The algorithm is fairly simple, but many information in the internet isn’t intuitive, and there are even implementations that give wrong results (I know this because I used them as reference when implementing).

I can promise you that my implementation is correct. The repository contains the code in Fortran. Yes, I would preferred to have it written in Rust, or at least in C++, but it was a work for a Fortran program.

Contents

Implementation

Before getting into the details of the algorithm, we have to first define some concepts used later:

  • Degree of a node: Number of nodes connected to that node (or the number of edges formed by that node). See the figure below for reference.
  • Queue: A list of node that contains a range of nodes, candidates of the next index.
node-degree
Example graph, where numbers in red are the degree of the node.

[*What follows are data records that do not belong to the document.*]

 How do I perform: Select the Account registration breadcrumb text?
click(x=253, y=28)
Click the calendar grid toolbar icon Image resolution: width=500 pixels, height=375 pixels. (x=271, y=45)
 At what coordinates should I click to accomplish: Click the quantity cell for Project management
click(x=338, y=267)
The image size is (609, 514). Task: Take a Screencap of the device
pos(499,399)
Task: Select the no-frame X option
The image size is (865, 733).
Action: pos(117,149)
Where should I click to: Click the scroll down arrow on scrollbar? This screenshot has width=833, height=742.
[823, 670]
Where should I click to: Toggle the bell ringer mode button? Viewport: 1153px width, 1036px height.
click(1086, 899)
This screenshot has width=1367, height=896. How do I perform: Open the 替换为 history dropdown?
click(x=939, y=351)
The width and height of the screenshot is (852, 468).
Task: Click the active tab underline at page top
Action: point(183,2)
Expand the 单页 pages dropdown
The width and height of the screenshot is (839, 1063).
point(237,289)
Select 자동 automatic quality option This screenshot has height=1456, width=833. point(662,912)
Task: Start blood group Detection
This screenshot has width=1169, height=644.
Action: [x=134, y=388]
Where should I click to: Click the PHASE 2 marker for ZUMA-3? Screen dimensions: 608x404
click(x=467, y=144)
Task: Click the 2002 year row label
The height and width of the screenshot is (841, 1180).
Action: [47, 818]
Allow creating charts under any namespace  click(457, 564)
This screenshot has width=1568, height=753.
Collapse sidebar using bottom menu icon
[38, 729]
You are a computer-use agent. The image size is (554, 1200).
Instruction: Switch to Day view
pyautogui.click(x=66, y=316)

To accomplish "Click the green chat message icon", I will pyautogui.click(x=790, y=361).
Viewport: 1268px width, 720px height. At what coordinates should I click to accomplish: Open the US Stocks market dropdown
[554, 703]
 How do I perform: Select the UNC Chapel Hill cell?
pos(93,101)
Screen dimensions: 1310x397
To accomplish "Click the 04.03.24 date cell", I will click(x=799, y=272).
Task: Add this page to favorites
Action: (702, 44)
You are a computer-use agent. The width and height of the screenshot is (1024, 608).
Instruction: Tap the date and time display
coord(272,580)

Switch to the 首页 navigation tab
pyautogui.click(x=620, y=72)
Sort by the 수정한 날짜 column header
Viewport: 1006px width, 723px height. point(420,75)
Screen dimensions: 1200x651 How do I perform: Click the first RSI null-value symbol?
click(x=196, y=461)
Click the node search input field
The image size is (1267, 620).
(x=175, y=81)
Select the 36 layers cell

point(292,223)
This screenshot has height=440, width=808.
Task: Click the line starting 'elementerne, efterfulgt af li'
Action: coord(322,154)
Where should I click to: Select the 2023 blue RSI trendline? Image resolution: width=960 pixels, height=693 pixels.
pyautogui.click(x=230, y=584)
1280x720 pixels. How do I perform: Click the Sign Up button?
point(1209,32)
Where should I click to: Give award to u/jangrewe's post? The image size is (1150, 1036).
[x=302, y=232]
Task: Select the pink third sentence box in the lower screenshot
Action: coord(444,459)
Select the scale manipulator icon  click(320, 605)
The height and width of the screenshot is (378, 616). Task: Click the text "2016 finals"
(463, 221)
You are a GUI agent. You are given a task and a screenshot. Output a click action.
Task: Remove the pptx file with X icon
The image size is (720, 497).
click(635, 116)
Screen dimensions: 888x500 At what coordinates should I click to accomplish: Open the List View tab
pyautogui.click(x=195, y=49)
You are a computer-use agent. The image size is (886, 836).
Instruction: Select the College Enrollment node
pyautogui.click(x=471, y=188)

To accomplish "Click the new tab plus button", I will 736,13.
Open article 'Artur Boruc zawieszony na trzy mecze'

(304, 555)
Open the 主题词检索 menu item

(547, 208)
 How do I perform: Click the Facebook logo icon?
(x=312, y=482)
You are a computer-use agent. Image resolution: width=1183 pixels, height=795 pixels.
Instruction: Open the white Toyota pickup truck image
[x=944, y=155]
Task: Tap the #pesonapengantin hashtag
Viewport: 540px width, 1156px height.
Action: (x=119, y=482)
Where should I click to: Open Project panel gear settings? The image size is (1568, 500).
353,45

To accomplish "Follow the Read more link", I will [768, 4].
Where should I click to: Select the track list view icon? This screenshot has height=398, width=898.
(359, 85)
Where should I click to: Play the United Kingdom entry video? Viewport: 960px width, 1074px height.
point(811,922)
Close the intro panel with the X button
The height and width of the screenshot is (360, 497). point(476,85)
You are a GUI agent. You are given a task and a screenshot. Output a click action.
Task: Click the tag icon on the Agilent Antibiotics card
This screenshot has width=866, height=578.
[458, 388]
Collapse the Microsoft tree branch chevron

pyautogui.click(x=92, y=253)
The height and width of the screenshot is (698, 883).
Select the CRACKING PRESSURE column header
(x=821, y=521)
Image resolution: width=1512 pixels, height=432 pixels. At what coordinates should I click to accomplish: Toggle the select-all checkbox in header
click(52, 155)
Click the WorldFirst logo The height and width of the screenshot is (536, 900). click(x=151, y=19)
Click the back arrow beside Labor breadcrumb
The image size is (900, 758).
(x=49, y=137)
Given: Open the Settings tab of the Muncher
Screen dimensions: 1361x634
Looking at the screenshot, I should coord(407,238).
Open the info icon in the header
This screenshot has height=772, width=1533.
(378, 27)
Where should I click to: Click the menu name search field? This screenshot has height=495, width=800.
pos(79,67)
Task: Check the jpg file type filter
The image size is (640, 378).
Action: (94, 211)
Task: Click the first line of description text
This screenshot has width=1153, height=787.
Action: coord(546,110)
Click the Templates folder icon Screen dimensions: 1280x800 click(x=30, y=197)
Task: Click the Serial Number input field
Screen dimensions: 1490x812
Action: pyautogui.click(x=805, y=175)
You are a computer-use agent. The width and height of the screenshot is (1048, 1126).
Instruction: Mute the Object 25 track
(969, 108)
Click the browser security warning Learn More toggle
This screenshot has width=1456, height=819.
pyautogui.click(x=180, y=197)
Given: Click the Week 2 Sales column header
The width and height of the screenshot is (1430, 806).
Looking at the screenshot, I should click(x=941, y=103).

The scheme of the Cuthill-McKee algorithm is fairly simple:

  1. Calculate the degree of all nodes
  2. Choose a starting node, which should have the smallest degree. There could be multiple nodes with such value, thus we have to choose a convention that can be choosing the minimum original index or maximum original index.
  3. Assign the node with a new index —which is 1—, and add the nodes connected to that node to a list of queue.
  4. Assign the next index to the node of the smallest degree in the queue, add the connected nodes that have never been added to queue into a new queue (different from the current queue), and remove the node from the current queue.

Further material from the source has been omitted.